Margarida Rebelo Pinto

Agosto já passou


Pertenço à geração que se apaixonou pela obra de Gabriel García Márquez. Mergulhei com entusiasmo febril na saga da família Buendía em “Cem anos de solidão”, e com ele aprendi como é divertido trocar as voltas ao leitor no tempo, deixá-lo confuso e atordoado com truques de escritor astuto e brincalhão. Saboreei cada parágrafo de “O amor em tempos de cólera”, relevando a índole machista do seu protagonista, o homem que literalmente usava como desculpa o coração partido por uma donzela inacessível para se deitar com todas quantas podia. Em “Crónica de uma morte anunciada”, fiquei presa à estrutura concêntrica da narrativa que culmina num fim inevitável, porém, cheio de suspense. Gabriel, que foi prémio Nobel em 1999, tinha vários rituais; um deles era escrever num quarto semelhante nas suas várias casas, com a mesma secretária, o mesmo candeeiro e a mesma cadeira e com a janela do mesmo lado.

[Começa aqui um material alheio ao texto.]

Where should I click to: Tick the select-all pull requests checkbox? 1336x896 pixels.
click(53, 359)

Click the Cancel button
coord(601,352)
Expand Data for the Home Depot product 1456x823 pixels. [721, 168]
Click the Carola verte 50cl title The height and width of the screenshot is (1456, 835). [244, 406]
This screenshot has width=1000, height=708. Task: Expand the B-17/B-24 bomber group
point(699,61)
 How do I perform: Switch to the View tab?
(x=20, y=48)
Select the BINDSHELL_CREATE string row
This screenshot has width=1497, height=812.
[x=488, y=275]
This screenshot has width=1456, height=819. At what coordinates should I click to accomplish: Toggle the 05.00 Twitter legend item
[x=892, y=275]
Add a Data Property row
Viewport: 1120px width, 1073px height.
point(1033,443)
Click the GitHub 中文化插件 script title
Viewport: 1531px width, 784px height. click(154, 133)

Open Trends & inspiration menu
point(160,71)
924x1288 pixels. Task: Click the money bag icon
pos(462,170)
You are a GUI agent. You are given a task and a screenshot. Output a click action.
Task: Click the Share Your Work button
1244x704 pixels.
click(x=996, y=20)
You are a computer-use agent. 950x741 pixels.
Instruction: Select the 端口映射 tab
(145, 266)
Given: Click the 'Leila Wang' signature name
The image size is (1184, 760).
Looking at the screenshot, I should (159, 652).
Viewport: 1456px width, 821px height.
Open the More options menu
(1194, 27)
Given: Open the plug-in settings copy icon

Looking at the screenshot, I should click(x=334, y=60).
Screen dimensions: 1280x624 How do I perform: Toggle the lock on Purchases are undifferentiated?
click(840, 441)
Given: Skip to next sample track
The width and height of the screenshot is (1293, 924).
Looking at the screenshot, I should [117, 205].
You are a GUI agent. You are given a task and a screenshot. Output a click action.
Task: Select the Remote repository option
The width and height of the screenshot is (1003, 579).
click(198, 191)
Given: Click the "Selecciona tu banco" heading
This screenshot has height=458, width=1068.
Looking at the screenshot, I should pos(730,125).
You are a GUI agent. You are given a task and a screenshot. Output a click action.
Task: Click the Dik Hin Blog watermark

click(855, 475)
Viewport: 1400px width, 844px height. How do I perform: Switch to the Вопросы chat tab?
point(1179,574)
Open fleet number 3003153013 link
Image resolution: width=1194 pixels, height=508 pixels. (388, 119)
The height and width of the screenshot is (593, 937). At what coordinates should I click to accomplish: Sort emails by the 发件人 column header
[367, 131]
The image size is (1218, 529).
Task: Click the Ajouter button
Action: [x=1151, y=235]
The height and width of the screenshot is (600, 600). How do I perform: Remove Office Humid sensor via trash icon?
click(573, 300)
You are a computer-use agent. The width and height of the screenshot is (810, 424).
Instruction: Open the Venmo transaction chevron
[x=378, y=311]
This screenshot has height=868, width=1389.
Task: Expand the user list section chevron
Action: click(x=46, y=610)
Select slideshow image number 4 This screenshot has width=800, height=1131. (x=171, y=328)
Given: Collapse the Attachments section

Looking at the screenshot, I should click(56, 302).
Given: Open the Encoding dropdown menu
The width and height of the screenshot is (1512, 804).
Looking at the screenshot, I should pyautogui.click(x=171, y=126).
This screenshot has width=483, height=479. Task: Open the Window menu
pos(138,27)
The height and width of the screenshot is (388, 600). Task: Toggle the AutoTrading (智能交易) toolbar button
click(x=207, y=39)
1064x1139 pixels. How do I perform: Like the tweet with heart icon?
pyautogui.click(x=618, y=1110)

Quando nos apaixonamos por um escritor, é apenas natural querer conhecer toda a sua obra, embora saibamos de antemão que, em algum momento, iremos sofrer uma deceção. Com Gabo, aconteceu-me este verão e tive pena. “Vemo-nos em agosto” conta as aventuras secretas de Ana Madagnela Bach, cinquentona, que todos os anos regressa a uma ilha para visitar a campa da mãe e ter uma aventura extraconjugal. A sua vida passada e presente é relatada com sensibilidade e precisão. O leitor imagina-a de cabelos ao vento na proa do ferry que separa o seu mundo normal do mundo extraordinário, e depois, sentada em bares de hotéis, inebriada em jogos de sedução no quais não é caçadora nem presa. Sente o seu coração a bater mais depressa e os seus músculos entrarem em tensão, vibra com os seus sobressaltos e compadece-se de compaixão perante os seus momentos de solidão e de tristeza.

No entanto, algo não bate certo nesta narrativa. Para mim, enquanto escritora e enquanto mulher, a razão é evidente: nunca conheci nenhuma mulher que sentisse ou agisse como ela. O seu modus operandi afigura-se a meus olhos demasiado masculino para ser credível. Aceito que a minha opinião possa ser considerada sexista, mas é do senso comum que as relações fora do casamento têm origens diversas nos homens e nas mulheres. Os homens têm sede de sedução, alimentam-se de variedade e validam-se pelo número de conquistas. Existem mulheres que são assim, mas vejo-as como exceção. As mulheres buscam romance, carinho e atenção, agem por sentimentos mais do que por instinto. Nem as mulheres são seres de virtude, nem os homens de vício. Contudo, a vida foi-me mostrando que uma mulher precisa de uma razão, um homem de um lugar. Ana Magdalena é retratada com uma mulher, mas age com um homem. Gabo dizia que um bom romance deveria ser uma transposição poética da realidade. Não é o caso.

Embora tenha passado belas horas de leitura, revolta-me que os seus filhos tenham decidido publicar uma obra inacabada, que espelha a diminuição de faculdades de um talento ímpar. Gabo quis queimá-la, a publicação póstuma é um insulto à sua vontade.